• [Task details]
Rewrite the rows below as a numbered list, leaving out any blank lines.

##### Records to use #####

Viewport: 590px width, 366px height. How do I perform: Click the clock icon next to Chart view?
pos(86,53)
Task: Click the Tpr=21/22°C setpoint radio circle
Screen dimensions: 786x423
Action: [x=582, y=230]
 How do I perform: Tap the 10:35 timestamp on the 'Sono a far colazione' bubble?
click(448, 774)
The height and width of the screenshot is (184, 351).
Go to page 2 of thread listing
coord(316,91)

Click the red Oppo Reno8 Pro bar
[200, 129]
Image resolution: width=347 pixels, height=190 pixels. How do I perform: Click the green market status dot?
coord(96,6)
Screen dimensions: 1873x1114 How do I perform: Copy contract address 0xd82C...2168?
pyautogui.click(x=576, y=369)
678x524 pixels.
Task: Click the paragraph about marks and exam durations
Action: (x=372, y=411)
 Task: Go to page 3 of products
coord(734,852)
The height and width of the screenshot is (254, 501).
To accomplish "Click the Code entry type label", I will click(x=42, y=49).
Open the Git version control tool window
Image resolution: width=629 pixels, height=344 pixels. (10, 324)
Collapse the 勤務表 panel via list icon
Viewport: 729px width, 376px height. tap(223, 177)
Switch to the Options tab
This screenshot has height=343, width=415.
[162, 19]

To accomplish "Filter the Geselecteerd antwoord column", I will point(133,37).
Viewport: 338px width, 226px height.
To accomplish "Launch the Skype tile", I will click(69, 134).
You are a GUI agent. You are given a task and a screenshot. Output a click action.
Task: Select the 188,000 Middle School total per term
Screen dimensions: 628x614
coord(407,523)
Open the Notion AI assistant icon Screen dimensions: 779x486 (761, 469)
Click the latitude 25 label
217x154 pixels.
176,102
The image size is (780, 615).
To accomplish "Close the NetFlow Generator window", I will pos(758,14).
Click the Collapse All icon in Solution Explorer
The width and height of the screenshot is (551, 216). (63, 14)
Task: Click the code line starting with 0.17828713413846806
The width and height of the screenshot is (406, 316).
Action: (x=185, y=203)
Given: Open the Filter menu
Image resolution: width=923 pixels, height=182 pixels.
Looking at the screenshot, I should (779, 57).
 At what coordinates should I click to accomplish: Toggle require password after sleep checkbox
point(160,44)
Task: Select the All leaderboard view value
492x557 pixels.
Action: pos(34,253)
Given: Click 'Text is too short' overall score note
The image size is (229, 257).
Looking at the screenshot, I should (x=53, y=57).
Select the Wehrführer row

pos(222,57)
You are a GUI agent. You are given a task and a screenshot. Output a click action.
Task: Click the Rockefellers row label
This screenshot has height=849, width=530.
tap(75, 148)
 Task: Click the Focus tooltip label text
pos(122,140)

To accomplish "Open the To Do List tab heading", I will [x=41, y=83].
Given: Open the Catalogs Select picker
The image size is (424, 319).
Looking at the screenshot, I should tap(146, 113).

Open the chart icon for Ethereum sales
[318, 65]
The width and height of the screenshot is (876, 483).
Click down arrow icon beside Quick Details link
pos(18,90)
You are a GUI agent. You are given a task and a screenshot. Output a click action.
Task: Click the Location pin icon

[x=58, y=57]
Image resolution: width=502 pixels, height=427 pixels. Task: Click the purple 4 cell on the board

#####

• [Expected output]
1. Viewport: 590px width, 366px height. How do I perform: Click the clock icon next to Chart view?
2. pos(86,53)
3. Task: Click the Tpr=21/22°C setpoint radio circle
4. Screen dimensions: 786x423
5. Action: [x=582, y=230]
6.  How do I perform: Tap the 10:35 timestamp on the 'Sono a far colazione' bubble?
7. click(448, 774)
8. The height and width of the screenshot is (184, 351).
9. Go to page 2 of thread listing
10. coord(316,91)
11. Click the red Oppo Reno8 Pro bar
12. [200, 129]
13. Image resolution: width=347 pixels, height=190 pixels. How do I perform: Click the green market status dot?
14. coord(96,6)
15. Screen dimensions: 1873x1114 How do I perform: Copy contract address 0xd82C...2168?
16. pyautogui.click(x=576, y=369)
17. 678x524 pixels.
18. Task: Click the paragraph about marks and exam durations
19. Action: (x=372, y=411)
20.  Task: Go to page 3 of products
21. coord(734,852)
22. The height and width of the screenshot is (254, 501).
23. To accomplish "Click the Code entry type label", I will click(x=42, y=49).
24. Open the Git version control tool window
25. Image resolution: width=629 pixels, height=344 pixels. (10, 324)
26. Collapse the 勤務表 panel via list icon
27. Viewport: 729px width, 376px height. tap(223, 177)
28. Switch to the Options tab
29. This screenshot has height=343, width=415.
30. [162, 19]
31. To accomplish "Filter the Geselecteerd antwoord column", I will point(133,37).
32. Viewport: 338px width, 226px height.
33. To accomplish "Launch the Skype tile", I will click(69, 134).
34. You are a GUI agent. You are given a task and a screenshot. Output a click action.
35. Task: Select the 188,000 Middle School total per term
36. Screen dimensions: 628x614
37. coord(407,523)
38. Open the Notion AI assistant icon Screen dimensions: 779x486 (761, 469)
39. Click the latitude 25 label
40. 217x154 pixels.
41. 176,102
42. The image size is (780, 615).
43. To accomplish "Close the NetFlow Generator window", I will pos(758,14).
44. Click the Collapse All icon in Solution Explorer
45. The width and height of the screenshot is (551, 216). (63, 14)
46. Task: Click the code line starting with 0.17828713413846806
47. The width and height of the screenshot is (406, 316).
48. Action: (x=185, y=203)
49. Given: Open the Filter menu
50. Image resolution: width=923 pixels, height=182 pixels.
51. Looking at the screenshot, I should (779, 57).
52.  At what coordinates should I click to accomplish: Toggle require password after sleep checkbox
53. point(160,44)
54. Task: Select the All leaderboard view value
55. 492x557 pixels.
56. Action: pos(34,253)
57. Given: Click 'Text is too short' overall score note
58. The image size is (229, 257).
59. Looking at the screenshot, I should (x=53, y=57).
60. Select the Wehrführer row
61. pos(222,57)
62. You are a GUI agent. You are given a task and a screenshot. Output a click action.
63. Task: Click the Rockefellers row label
64. This screenshot has height=849, width=530.
65. tap(75, 148)
66.  Task: Click the Focus tooltip label text
67. pos(122,140)
68. To accomplish "Open the To Do List tab heading", I will [x=41, y=83].
69. Given: Open the Catalogs Select picker
70. The image size is (424, 319).
71. Looking at the screenshot, I should tap(146, 113).
72. Open the chart icon for Ethereum sales
73. [318, 65]
74. The width and height of the screenshot is (876, 483).
75. Click down arrow icon beside Quick Details link
76. pos(18,90)
77. You are a GUI agent. You are given a task and a screenshot. Output a click action.
78. Task: Click the Location pin icon
79. [x=58, y=57]
80. Image resolution: width=502 pixels, height=427 pixels. Task: Click the purple 4 cell on the board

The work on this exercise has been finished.